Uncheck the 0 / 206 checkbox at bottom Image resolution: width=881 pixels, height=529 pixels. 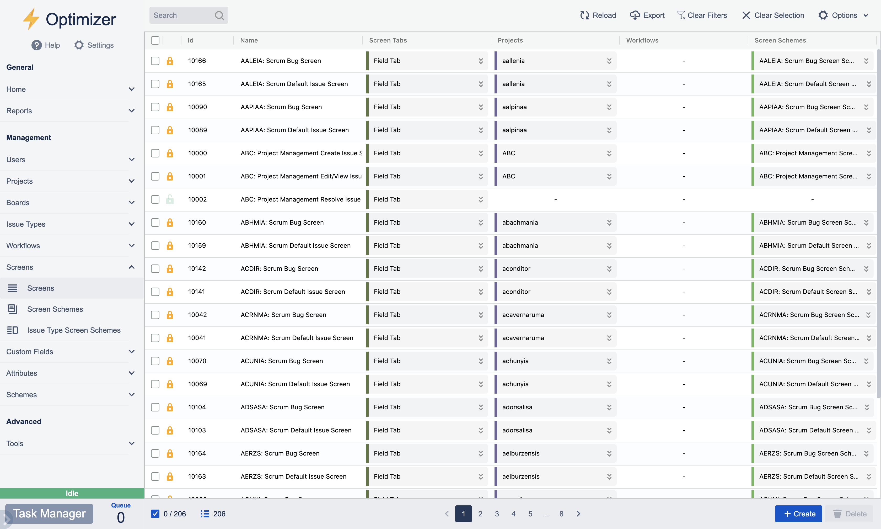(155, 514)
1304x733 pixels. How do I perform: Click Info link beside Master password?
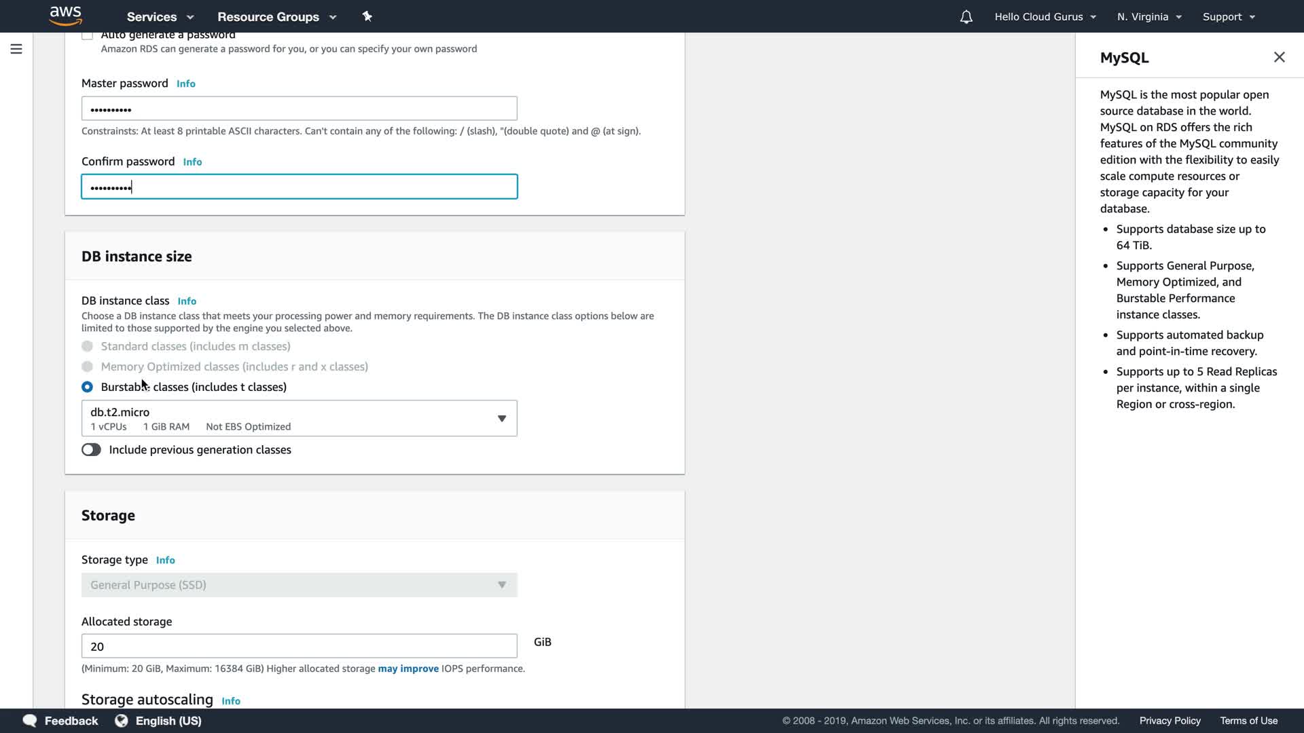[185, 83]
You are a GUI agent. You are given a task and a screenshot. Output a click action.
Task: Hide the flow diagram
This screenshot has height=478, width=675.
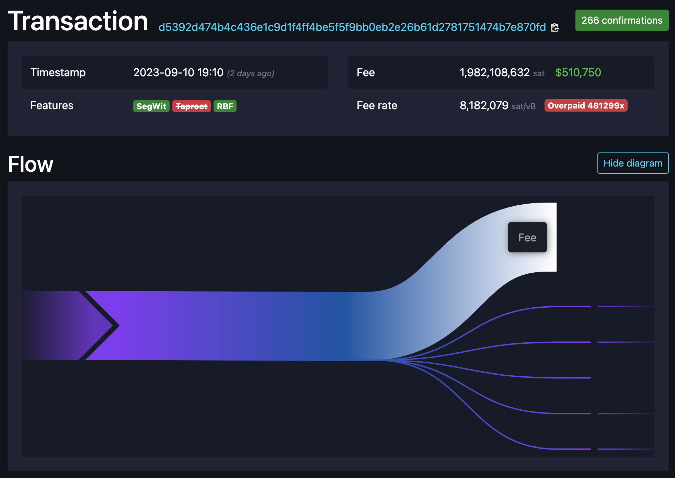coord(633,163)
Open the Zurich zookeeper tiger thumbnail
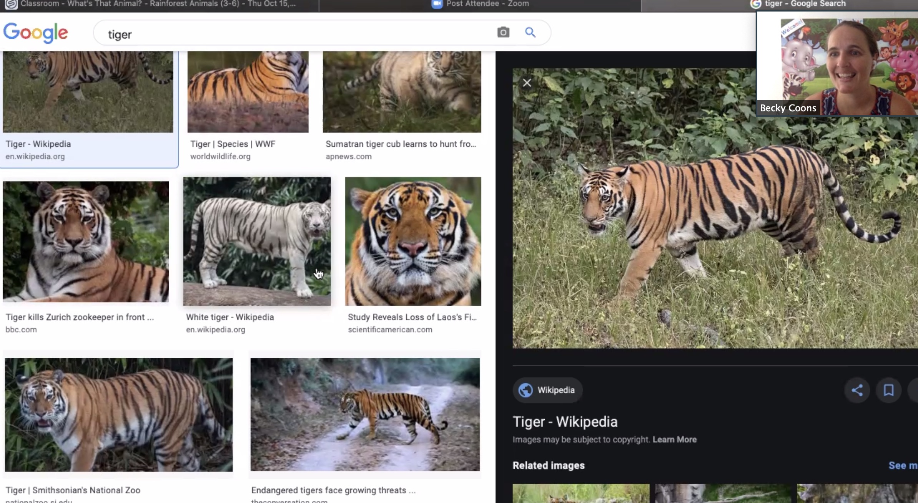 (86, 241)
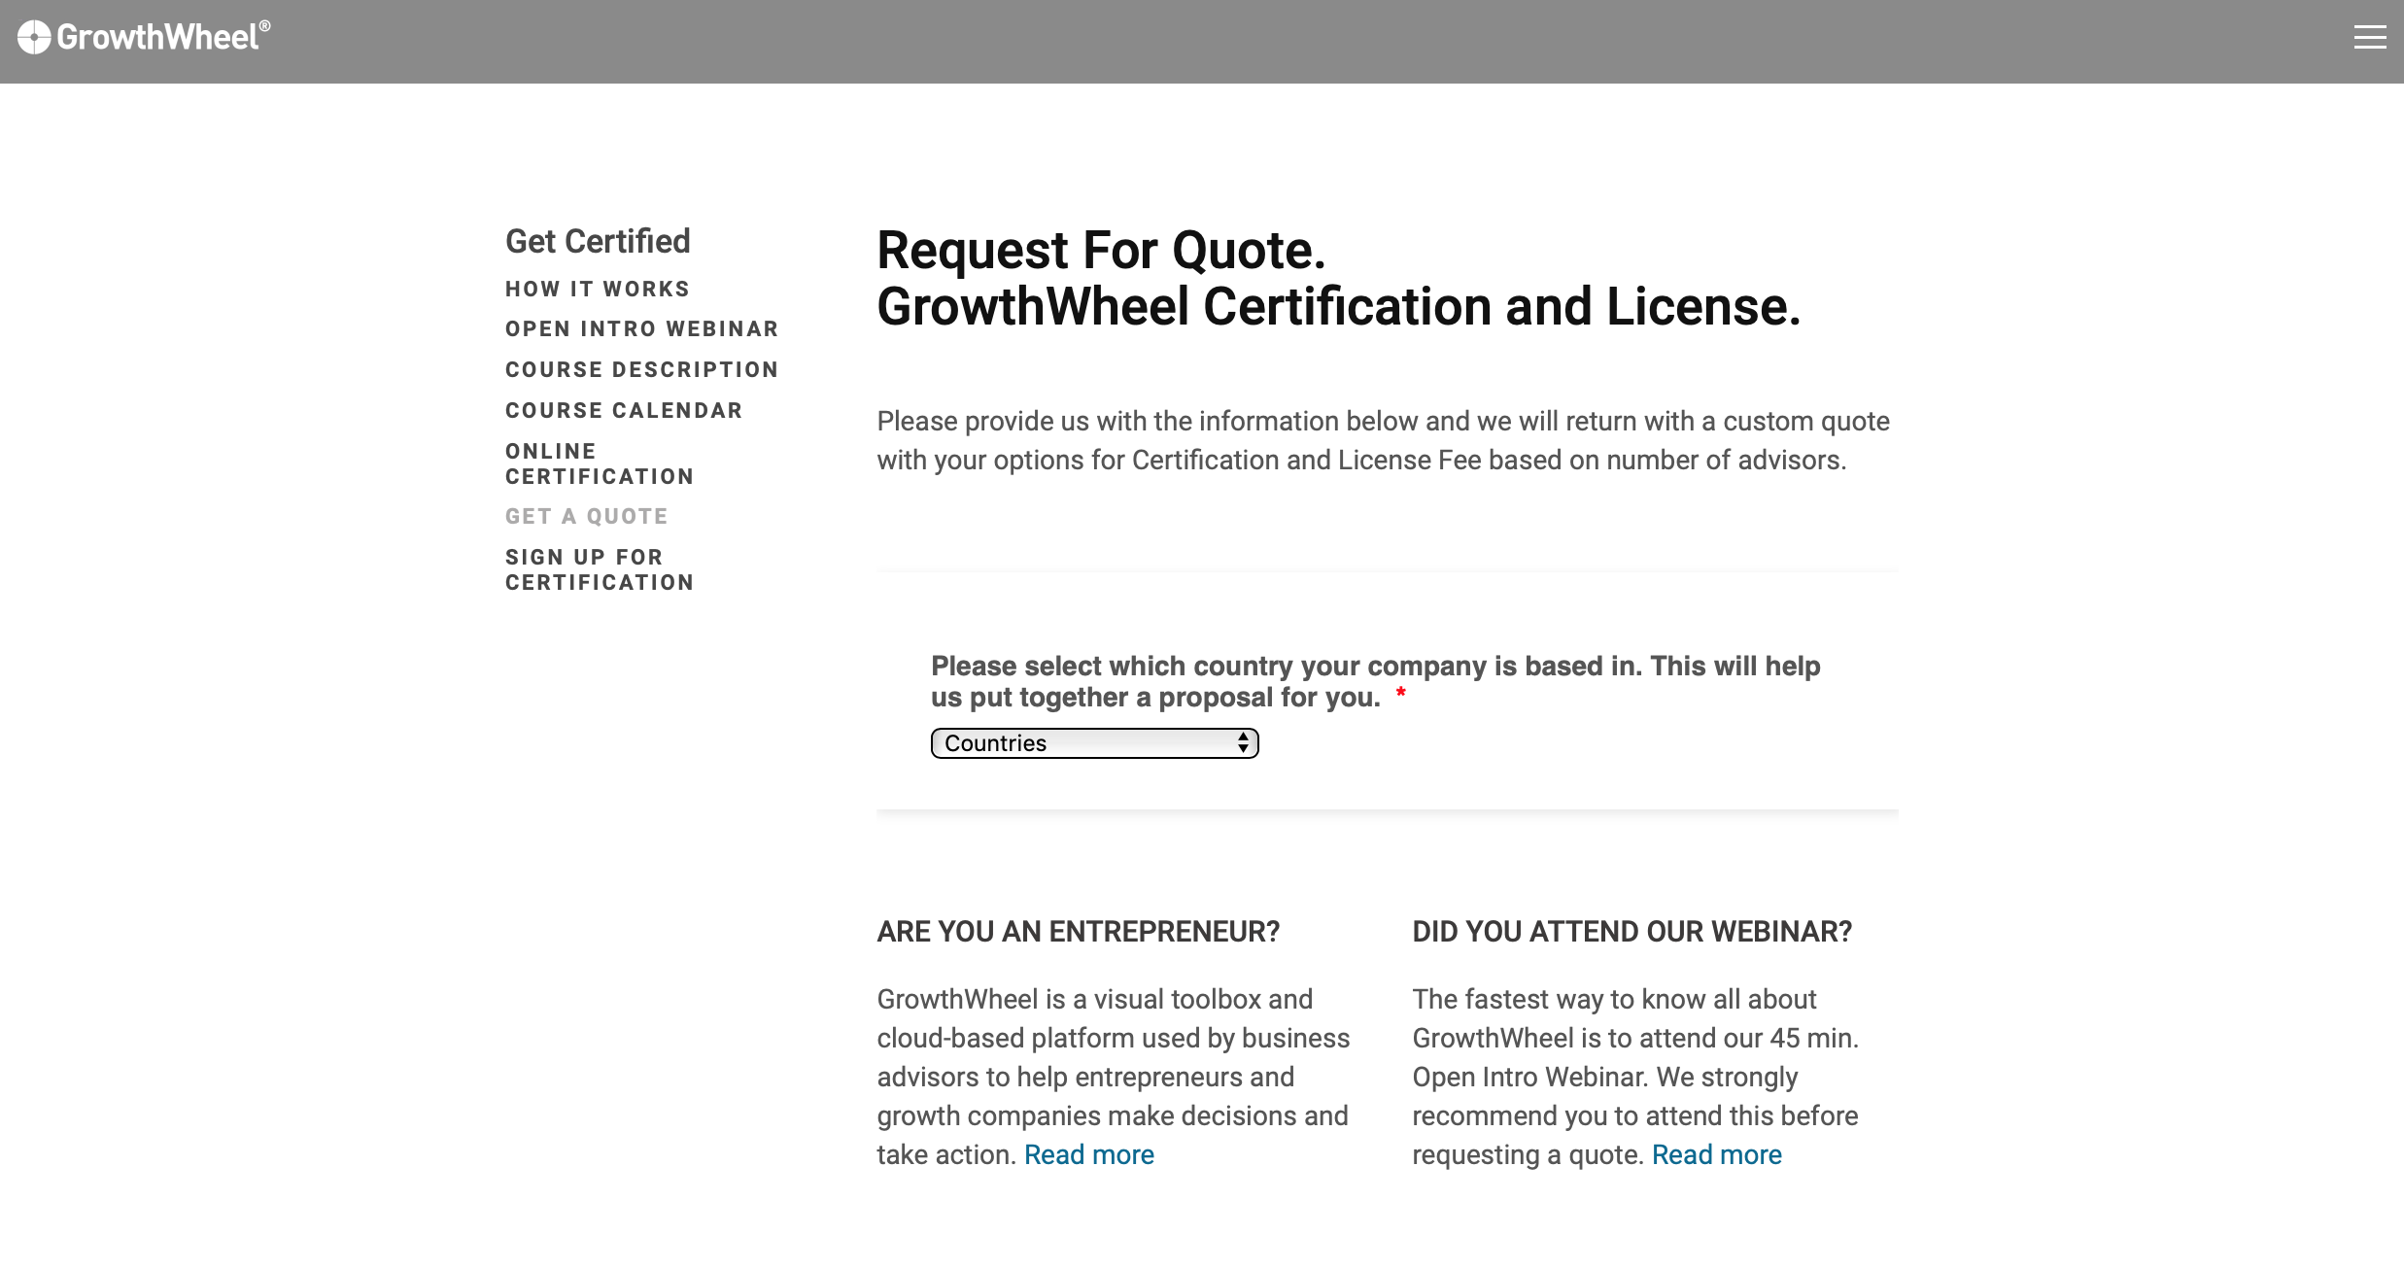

* * *

PROMPT: Once you find the line with "Task: Hide the flow diagram", restate it and every later line of the data word for word, excluding the pictures.

SOLUTION TO THIS PROBLEM:
Task: Hide the flow diagram
This screenshot has height=478, width=675.
coord(633,163)
Open the Zurich zookeeper tiger thumbnail
 (86, 241)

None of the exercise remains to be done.